La muchacha se ruborizó tanto que Caxton se preguntó si tal vez Becky no pertenecería a su, eh… bueno, hum, a su campo de conocimiento. Eso explicaría por qué se había encariñado con Patience tan rápidamente.
—¿Va a decirme alguien qué está pasando?
—¿Alguien de La Hondonada calza eso? —preguntó Patience—. Tú fuiste policía hace un tiempo. Supongo que siempre tomas nota del calzado de la gente.

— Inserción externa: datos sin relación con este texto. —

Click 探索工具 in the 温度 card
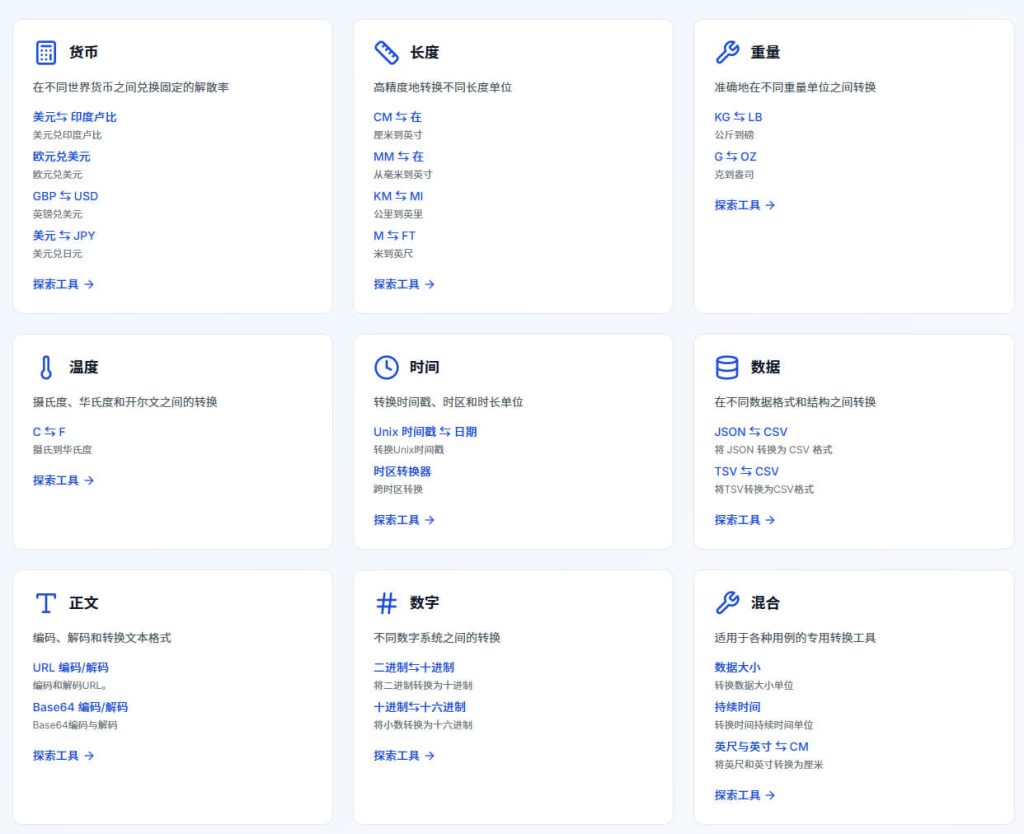 tap(63, 480)
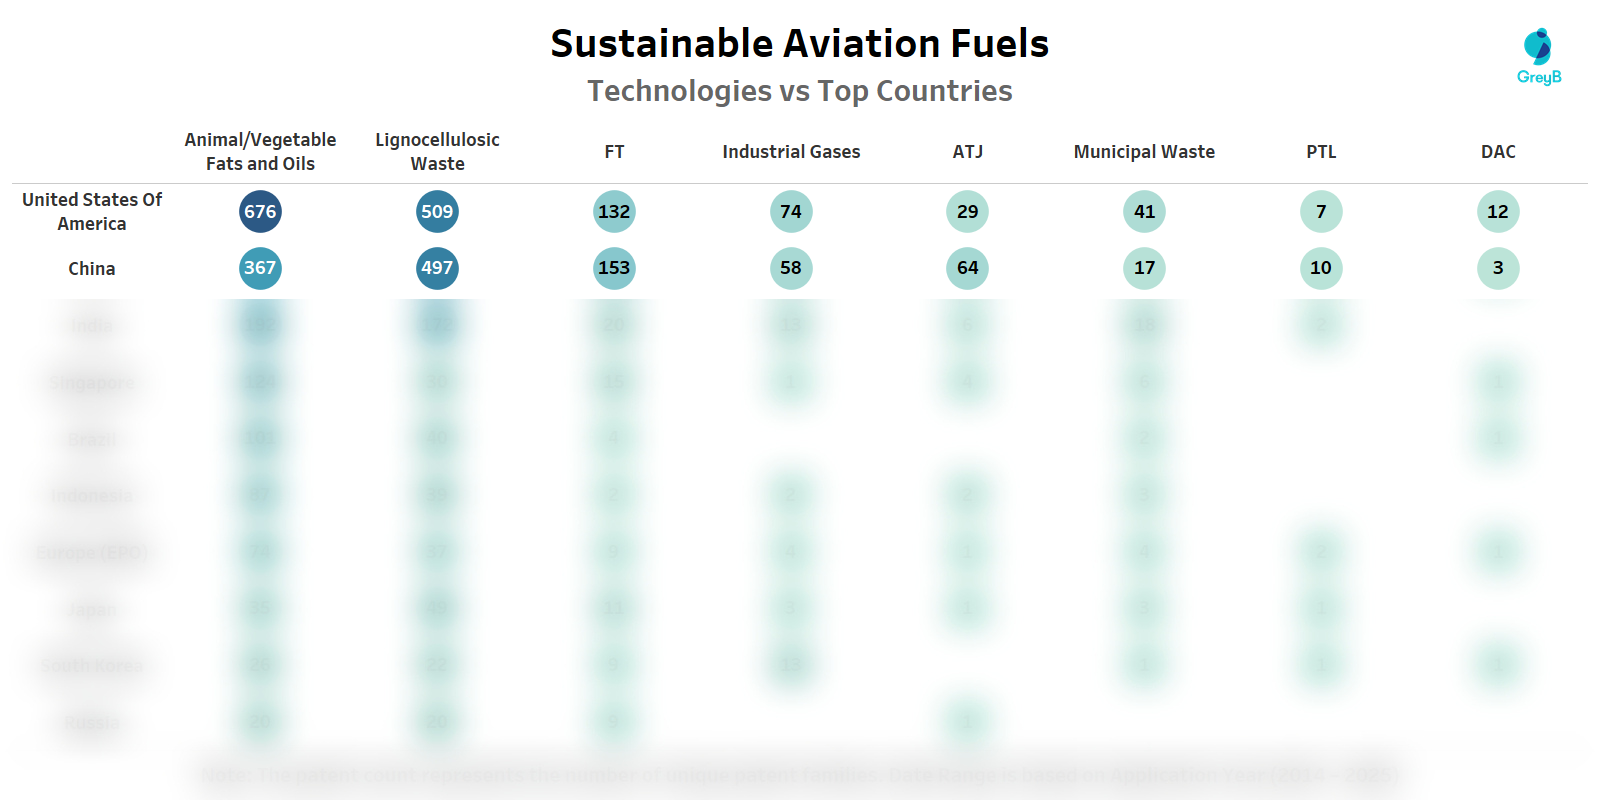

Caxton bajó los ojos al suelo con lentitud, al darse cuenta de qué estaban hablando las muchachas. Habían estado siguiendo un sendero de grama pisoteada que serpenteaba por el bosque de La Hondonada, tan errático que muy bien podría tratarse del rastro de un animal. Nadie que no fuera Patience habría podido seguirlo. Sin embargo, había claras huellas fangosas por toda la grama aplastada que Caxton tenía a sus pies.
Se arrodilló junto a las huellas y las estudió. Era el tipo de marca que dejaban las suelas de goma de unas zapatillas deportivas.

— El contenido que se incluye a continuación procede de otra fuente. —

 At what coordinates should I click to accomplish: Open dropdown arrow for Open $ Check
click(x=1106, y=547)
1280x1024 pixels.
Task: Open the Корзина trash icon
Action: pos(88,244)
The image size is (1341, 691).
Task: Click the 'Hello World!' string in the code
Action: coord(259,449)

—No —replicó—. No, me parece que no. —La mayoría de los residentes de La Hondonada preferían las botas de trabajo claveteadas, las sandalias, o llevar los pies descalzos. En realidad, las zapatillas deportivas no eran adecuadas para el entorno rural.

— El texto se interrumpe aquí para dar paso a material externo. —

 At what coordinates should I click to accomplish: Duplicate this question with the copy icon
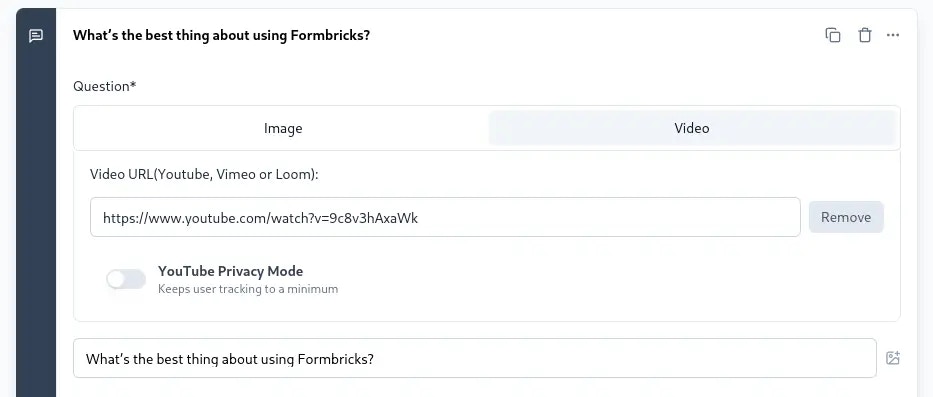[832, 35]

—¿Y qué significa? —preguntó Tamar.
—Significa que hay extraños por aquí —anunció Patience. No lo dijo con la voz que usaba cuando predecía el futuro. Sólo con su habitual entonación autoritaria—. Tamar, traza un signo hex protector alrededor de estas huellas. Tengo un gran interés en saber quién las ha dejado. Charlotte, Sunshine y Clair-Ann, vosotras tres id a buscarme toda la salvia que podáis encontrar, y algunas flores de espino, si ya hay alguno florecido, y algo que esté vivo. Algo pequeño, como un ratón de campo. No quiero que este hechizo sea muy complicado.
—¿Qué vas a hacer? —preguntó Caxton.
—Intentar ver si el intruso dejó atrás algo de sí mismo. Algún residuo psíquico que yo pueda leer, ya sabe.
—Claro.
—Es un poco largo. Y resulta perturbador de presenciar —le dijo Patience.
—No pasa nada. Tengo el estómago fuerte.
La muchacha sorprendió entonces a Caxton, porque pareció un poco irritada. Por lo general, nada podía alterar a la gran Patience Polder. Su actitud zen jamás se resquebrajaba. Pero Caxton estaba muy segura de que había visto encenderse los ojos de Patience, sólo por un momento.
—Tendremos que… tenemos que quitarnos… para esta ceremonia hay que…
—Vamos a ir vestidas de cielo —dedujo Caxton.
Entonces, le tocó a Patience el turno de ruborizarse. ¡Qué día tan memorable!
Así que las chicas iban a desnudarse. Y no querían que Caxton estuviese cerca. Tenía la sensación de que sabía por qué. Aquél era, después de todo, su campo de conocimiento… pero ése no era momento de hacer una tormenta en un vaso de agua.
No. Era el momento de ir a hablar con Urie Polder sobre algo que él había estado guardando durante años.